Excerpted records:
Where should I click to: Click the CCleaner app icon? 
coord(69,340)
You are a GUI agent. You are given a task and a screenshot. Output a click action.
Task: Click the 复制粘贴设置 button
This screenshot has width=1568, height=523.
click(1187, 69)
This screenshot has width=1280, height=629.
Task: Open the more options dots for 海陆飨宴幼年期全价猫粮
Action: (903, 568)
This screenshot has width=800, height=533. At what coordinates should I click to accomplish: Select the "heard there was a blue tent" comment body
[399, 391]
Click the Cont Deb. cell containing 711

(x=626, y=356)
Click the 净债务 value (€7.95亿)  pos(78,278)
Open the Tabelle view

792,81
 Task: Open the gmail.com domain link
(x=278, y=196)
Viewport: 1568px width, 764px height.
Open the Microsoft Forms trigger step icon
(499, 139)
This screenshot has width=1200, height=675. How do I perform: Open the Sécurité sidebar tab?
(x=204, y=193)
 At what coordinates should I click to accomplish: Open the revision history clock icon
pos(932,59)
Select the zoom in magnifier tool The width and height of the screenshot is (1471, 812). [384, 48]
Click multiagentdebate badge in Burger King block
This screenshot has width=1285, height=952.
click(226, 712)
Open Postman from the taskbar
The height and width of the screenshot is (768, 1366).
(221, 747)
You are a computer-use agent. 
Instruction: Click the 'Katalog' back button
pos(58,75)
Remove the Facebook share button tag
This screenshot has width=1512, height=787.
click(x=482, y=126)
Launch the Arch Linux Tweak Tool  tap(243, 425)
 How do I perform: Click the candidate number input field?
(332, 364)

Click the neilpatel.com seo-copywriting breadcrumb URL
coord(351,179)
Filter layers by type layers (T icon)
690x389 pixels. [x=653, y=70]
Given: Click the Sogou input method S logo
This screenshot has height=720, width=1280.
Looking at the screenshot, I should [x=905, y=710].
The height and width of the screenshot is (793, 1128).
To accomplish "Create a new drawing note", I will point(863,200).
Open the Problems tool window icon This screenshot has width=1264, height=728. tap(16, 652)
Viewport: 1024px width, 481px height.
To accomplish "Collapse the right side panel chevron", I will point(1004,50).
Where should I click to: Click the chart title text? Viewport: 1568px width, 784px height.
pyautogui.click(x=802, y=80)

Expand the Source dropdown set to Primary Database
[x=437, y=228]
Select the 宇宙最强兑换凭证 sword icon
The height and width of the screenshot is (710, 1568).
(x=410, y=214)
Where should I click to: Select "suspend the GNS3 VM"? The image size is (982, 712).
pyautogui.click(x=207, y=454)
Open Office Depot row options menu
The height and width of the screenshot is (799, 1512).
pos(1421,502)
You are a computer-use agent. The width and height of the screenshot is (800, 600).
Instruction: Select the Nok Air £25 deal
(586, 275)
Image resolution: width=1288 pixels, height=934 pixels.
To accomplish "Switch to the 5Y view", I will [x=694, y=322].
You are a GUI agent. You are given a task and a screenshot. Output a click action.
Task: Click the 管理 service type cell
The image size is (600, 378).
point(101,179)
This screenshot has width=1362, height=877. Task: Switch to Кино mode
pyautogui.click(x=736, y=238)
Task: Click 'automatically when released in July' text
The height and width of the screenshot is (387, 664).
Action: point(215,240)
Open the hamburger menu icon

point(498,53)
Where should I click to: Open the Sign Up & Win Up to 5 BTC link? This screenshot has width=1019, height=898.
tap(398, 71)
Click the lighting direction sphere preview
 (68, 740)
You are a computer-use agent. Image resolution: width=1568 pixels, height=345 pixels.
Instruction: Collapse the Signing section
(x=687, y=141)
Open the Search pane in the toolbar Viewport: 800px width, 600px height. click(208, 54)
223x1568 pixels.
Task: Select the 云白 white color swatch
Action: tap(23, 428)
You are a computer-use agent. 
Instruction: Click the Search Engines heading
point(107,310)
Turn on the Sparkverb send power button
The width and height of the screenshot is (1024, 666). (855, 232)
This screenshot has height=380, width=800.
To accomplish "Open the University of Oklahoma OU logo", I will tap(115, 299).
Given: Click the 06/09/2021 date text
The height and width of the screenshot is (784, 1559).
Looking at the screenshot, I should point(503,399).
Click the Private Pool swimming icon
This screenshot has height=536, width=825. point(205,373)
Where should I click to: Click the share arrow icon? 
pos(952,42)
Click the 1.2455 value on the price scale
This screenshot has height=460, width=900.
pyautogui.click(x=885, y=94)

Task instructions:
Rewrite all of the lines above as a numbered list, leaving out the blank lines.

Output of the exercise:
1. Where should I click to: Click the CCleaner app icon? 
2. coord(69,340)
3. You are a GUI agent. You are given a task and a screenshot. Output a click action.
4. Task: Click the 复制粘贴设置 button
5. This screenshot has width=1568, height=523.
6. click(1187, 69)
7. This screenshot has width=1280, height=629.
8. Task: Open the more options dots for 海陆飨宴幼年期全价猫粮
9. Action: (903, 568)
10. This screenshot has width=800, height=533. At what coordinates should I click to accomplish: Select the "heard there was a blue tent" comment body
11. [399, 391]
12. Click the Cont Deb. cell containing 711
13. (x=626, y=356)
14. Click the 净债务 value (€7.95亿)  pos(78,278)
15. Open the Tabelle view
16. 792,81
17.  Task: Open the gmail.com domain link
18. (x=278, y=196)
19. Viewport: 1568px width, 764px height.
20. Open the Microsoft Forms trigger step icon
21. (499, 139)
22. This screenshot has width=1200, height=675. How do I perform: Open the Sécurité sidebar tab?
23. (x=204, y=193)
24.  At what coordinates should I click to accomplish: Open the revision history clock icon
25. pos(932,59)
26. Select the zoom in magnifier tool The width and height of the screenshot is (1471, 812). [384, 48]
27. Click multiagentdebate badge in Burger King block
28. This screenshot has width=1285, height=952.
29. click(226, 712)
30. Open Postman from the taskbar
31. The height and width of the screenshot is (768, 1366).
32. (221, 747)
33. You are a computer-use agent. 
34. Instruction: Click the 'Katalog' back button
35. pos(58,75)
36. Remove the Facebook share button tag
37. This screenshot has width=1512, height=787.
38. click(x=482, y=126)
39. Launch the Arch Linux Tweak Tool  tap(243, 425)
40.  How do I perform: Click the candidate number input field?
41. (332, 364)
42. Click the neilpatel.com seo-copywriting breadcrumb URL
43. coord(351,179)
44. Filter layers by type layers (T icon)
45. 690x389 pixels. [x=653, y=70]
46. Given: Click the Sogou input method S logo
47. This screenshot has height=720, width=1280.
48. Looking at the screenshot, I should [x=905, y=710].
49. The height and width of the screenshot is (793, 1128).
50. To accomplish "Create a new drawing note", I will point(863,200).
51. Open the Problems tool window icon This screenshot has width=1264, height=728. tap(16, 652)
52. Viewport: 1024px width, 481px height.
53. To accomplish "Collapse the right side panel chevron", I will point(1004,50).
54. Where should I click to: Click the chart title text? Viewport: 1568px width, 784px height.
55. pyautogui.click(x=802, y=80)
56. Expand the Source dropdown set to Primary Database
57. [x=437, y=228]
58. Select the 宇宙最强兑换凭证 sword icon
59. The height and width of the screenshot is (710, 1568).
60. (x=410, y=214)
61. Where should I click to: Select "suspend the GNS3 VM"? The image size is (982, 712).
62. pyautogui.click(x=207, y=454)
63. Open Office Depot row options menu
64. The height and width of the screenshot is (799, 1512).
65. pos(1421,502)
66. You are a computer-use agent. The width and height of the screenshot is (800, 600).
67. Instruction: Select the Nok Air £25 deal
68. (586, 275)
69. Image resolution: width=1288 pixels, height=934 pixels.
70. To accomplish "Switch to the 5Y view", I will [x=694, y=322].
71. You are a GUI agent. You are given a task and a screenshot. Output a click action.
72. Task: Click the 管理 service type cell
73. The image size is (600, 378).
74. point(101,179)
75. This screenshot has width=1362, height=877. Task: Switch to Кино mode
76. pyautogui.click(x=736, y=238)
77. Task: Click 'automatically when released in July' text
78. The height and width of the screenshot is (387, 664).
79. Action: point(215,240)
80. Open the hamburger menu icon
81. point(498,53)
82. Where should I click to: Open the Sign Up & Win Up to 5 BTC link? This screenshot has width=1019, height=898.
83. tap(398, 71)
84. Click the lighting direction sphere preview
85.  (68, 740)
86. You are a computer-use agent. Image resolution: width=1568 pixels, height=345 pixels.
87. Instruction: Collapse the Signing section
88. (x=687, y=141)
89. Open the Search pane in the toolbar Viewport: 800px width, 600px height. click(208, 54)
90. 223x1568 pixels.
91. Task: Select the 云白 white color swatch
92. Action: tap(23, 428)
93. You are a computer-use agent. 
94. Instruction: Click the Search Engines heading
95. point(107,310)
96. Turn on the Sparkverb send power button
97. The width and height of the screenshot is (1024, 666). (855, 232)
98. This screenshot has height=380, width=800.
99. To accomplish "Open the University of Oklahoma OU logo", I will tap(115, 299).
100. Given: Click the 06/09/2021 date text
101. The height and width of the screenshot is (784, 1559).
102. Looking at the screenshot, I should point(503,399).
103. Click the Private Pool swimming icon
104. This screenshot has height=536, width=825. point(205,373)
105. Where should I click to: Click the share arrow icon? 
106. pos(952,42)
107. Click the 1.2455 value on the price scale
108. This screenshot has height=460, width=900.
109. pyautogui.click(x=885, y=94)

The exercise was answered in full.